Oct 8, 2024

Have cloudflare solved the n+1 query problem?

n+1 queries are a common problem in web development. A footgun often encountered in your junior years when you’re doing anything to avoid writing raw SQL. Should we blame ORMs? Probably not, but do we anyway? Absolutely.

Let’s take a look at a simple example, using the database that serves this blog:

SELECT id, content, user_id FROM comments WHERE post_id = 1

Unsurprisingly, this gets the id, content, and user_id for all comments on my first post. Which is great, except the user_id is 01925ccc-78f4-7bd8-917d-31d94825ea7a

Pehaps I should fetch the user’s name before I display it on my website?

SELECT display_name FROM users WHERE id = '01925ccc-78f4-7bd8-917d-31d94825ea7a'

Now we have the name of a single user, and their comment. Perfect for a blog like this where there’s only one reader!

Consider instead that I was ThePrimeagen Netflix btw and I had a thousand viewers all writing comments. The issue we’ll soon discover is that we’re using one query to get the comments, and N queries to get the user details for each comment. This is an n+1 query problem.

const comments = await sql`SELECT id, content, user_id FROM comments WHERE post_id = 1`;

for (const comment of comments) {
  const user = sql`SELECT display_name FROM users WHERE id = ${comment.user_id}`;
  console.log(user[0].display_name, comment.content);
}

But why is this a problem?

Imagine you bring in McKinsey. An intern you’re paying $1300 an hour informs you that the reason you have no users is that your blog is too slow. They’ve seen a tweet about Serverless Servers - It’s time to deploy to the edge.

You go ahead and build a fancy distributed architecture. Your blog now runs on a v8 isolate close to your user, backed by a fully managed database.

The latency to the user is 10ms. Database is 20ms. This is a pretty ideal scenario. Unless your users play CS2 for a living, no one is going to notice the 60ms round trip, right? Well, if your post has 1000 comments, you’re looking at (1 + 1000) * (20ms * 2) = 40040ms to load the comments for a single post.

40 seconds??? lmao.

So how do we solve this?

There’s many ways, actually. Generally you would think about your query patterns ahead of time, and join the users and comments tables in a single query or view. This fetches all the data up front, and saves on the true performance bottleneck - the network. But that’s hardly worth writing about.

Instead, Cloudflare have done something interesting: Shipped SQLite in Durable Objects.

SQLite is not client/server. It runs in the same process address space as your application. Which means that a thousand queries is no longer an issue. In fact its no less performant than if you pre-loaded everything with a join.

Lets see it action

Let’s compare the performance of a traditional database setup (D1) with Cloudflare’s Durable Objects using SQLite.

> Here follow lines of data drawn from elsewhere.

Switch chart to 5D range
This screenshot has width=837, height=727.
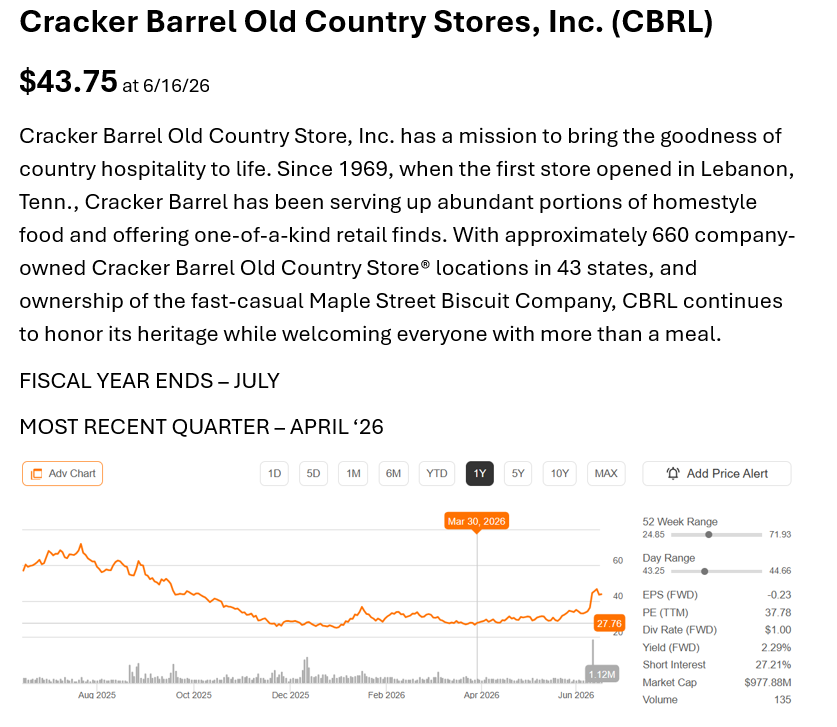click(x=313, y=473)
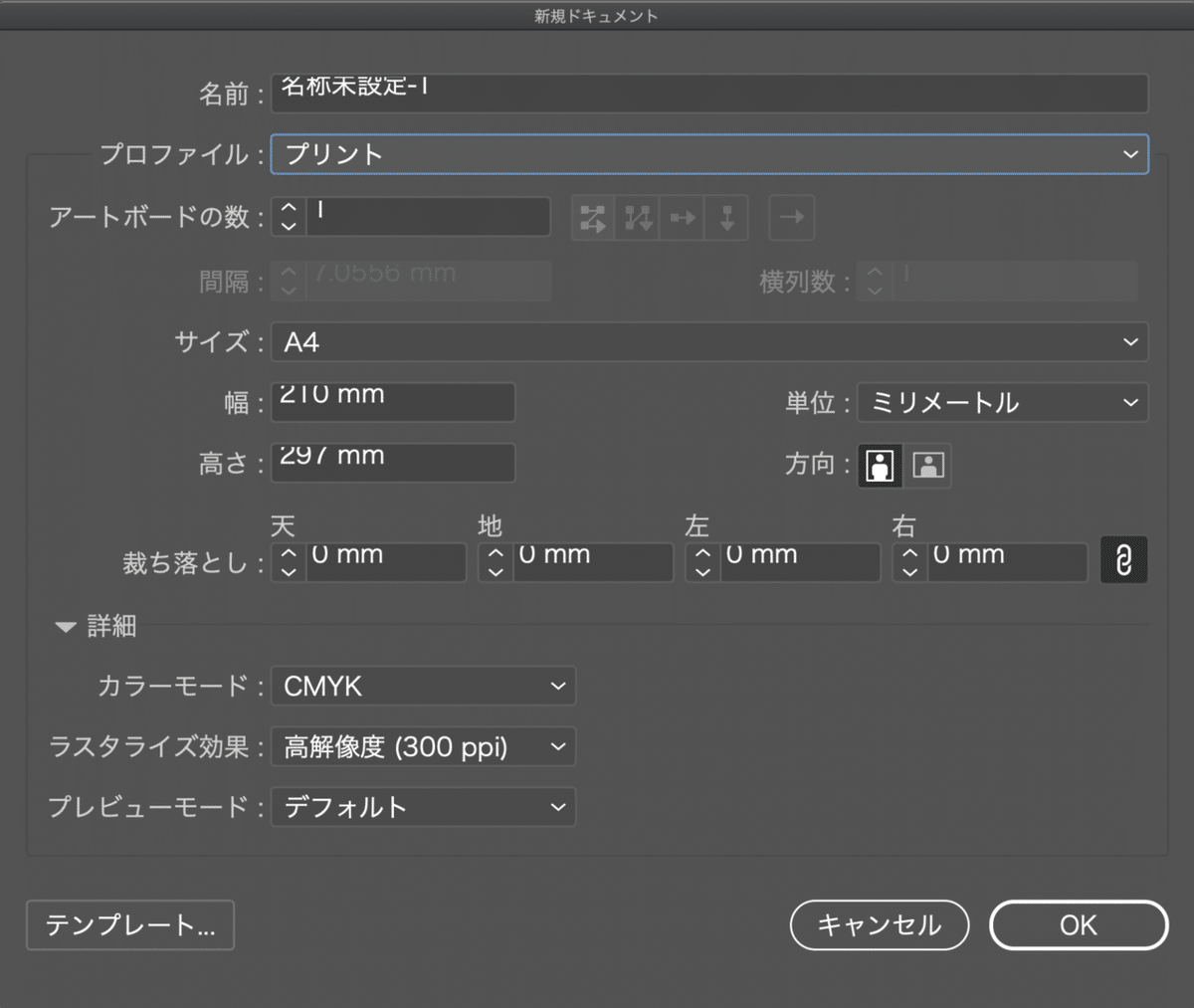Open the テンプレート dialog
The width and height of the screenshot is (1194, 1008).
point(129,925)
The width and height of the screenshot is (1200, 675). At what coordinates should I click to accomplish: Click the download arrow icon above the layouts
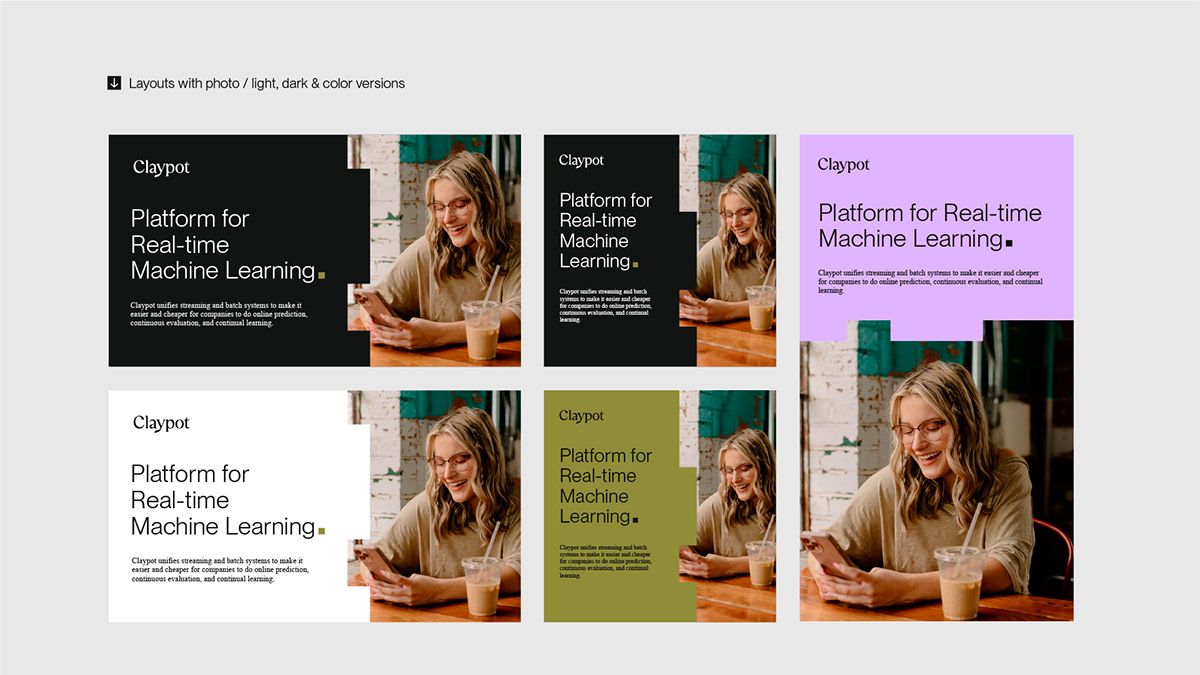[x=113, y=82]
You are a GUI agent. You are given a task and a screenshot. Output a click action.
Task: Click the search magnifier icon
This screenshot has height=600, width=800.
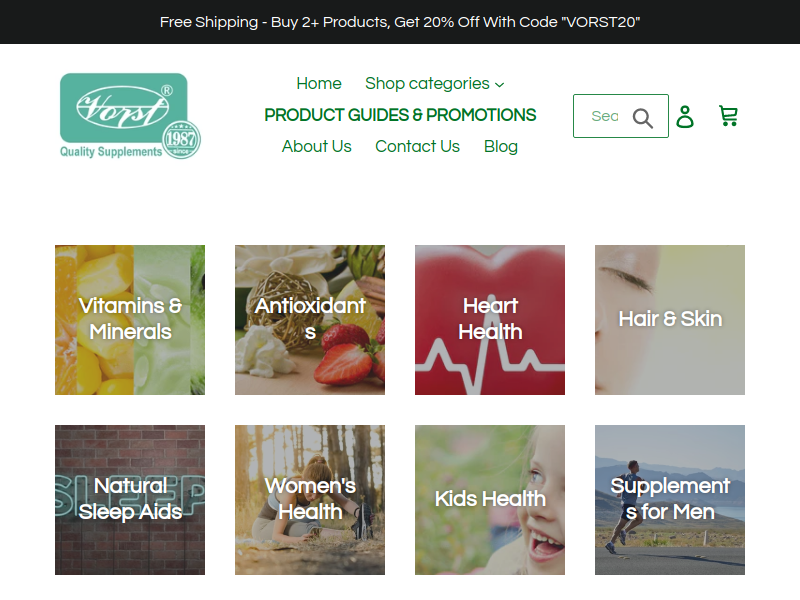click(x=643, y=118)
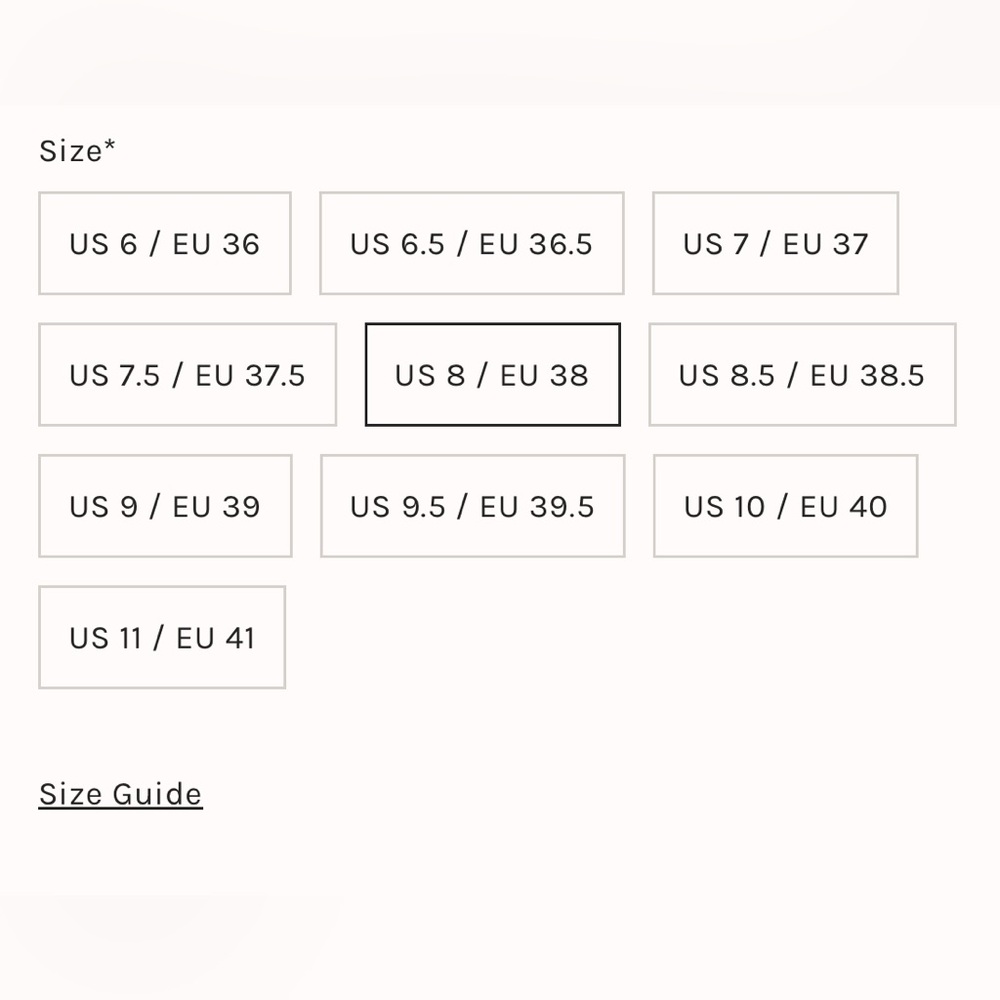Click the selected US 8 / EU 38 size
This screenshot has width=1000, height=1000.
pyautogui.click(x=492, y=374)
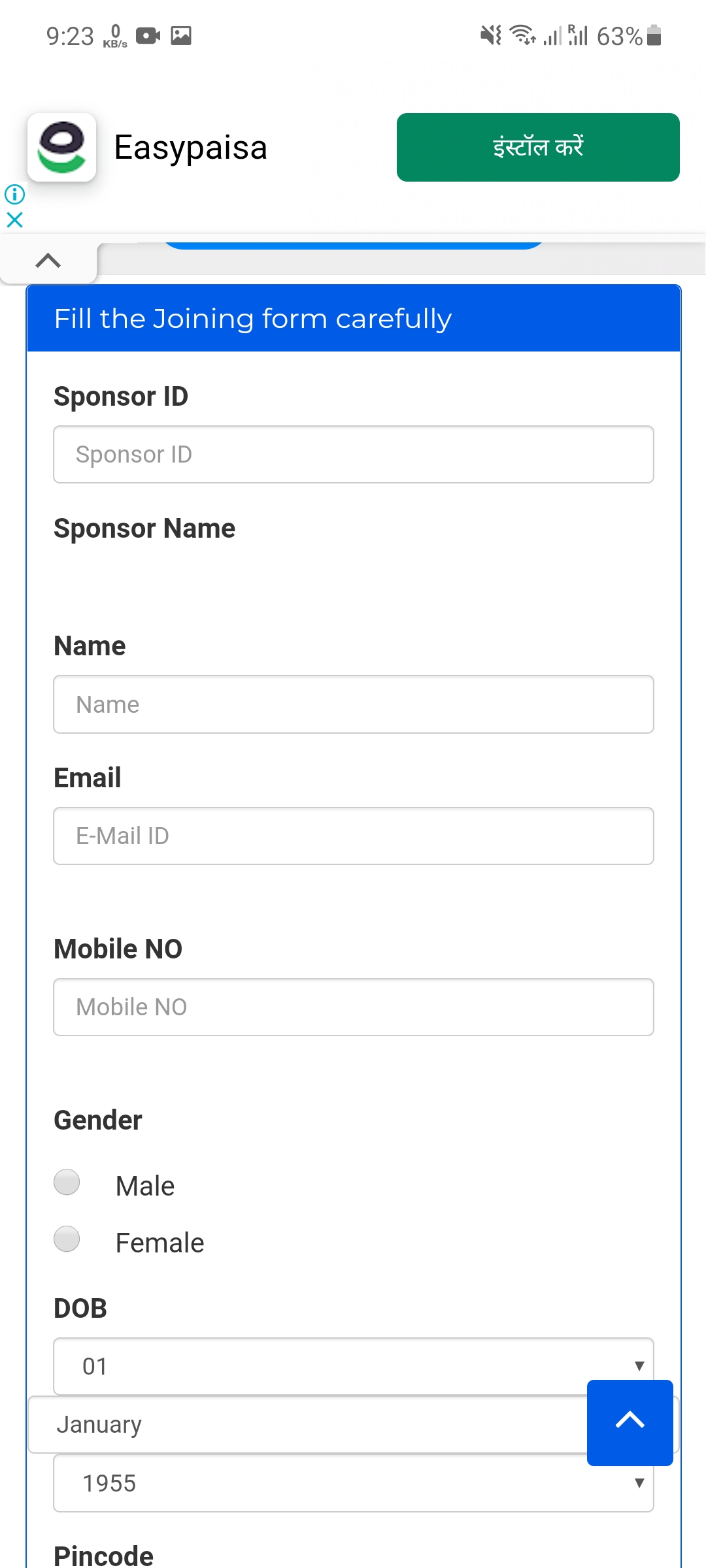Select the Female gender radio button

click(67, 1239)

We have two examples using workers. In this first example, we’re spinning up one with Smart Placement to get it as close to the DB as possible. This worker connects to a D1 instance in Australia.

Note: This test is slightly unfair as there’s an inital cold-start time for D1. Run it twice if you want apples-to-apples.

Now we’ll try using a Durable Object, which gets spawned close to your location - except it has access to SQLite directly.

Note: With the above examples, the performance library doesnt increment timers the same way in production as it would running on localhost ¹

The keen eyed will note that not only was the latency eliminated, we also increased the number of requests significantly. If you’d told me you’re intentionally spinning up a thousand sql queries from the server 6 months ago - i would have slapped you.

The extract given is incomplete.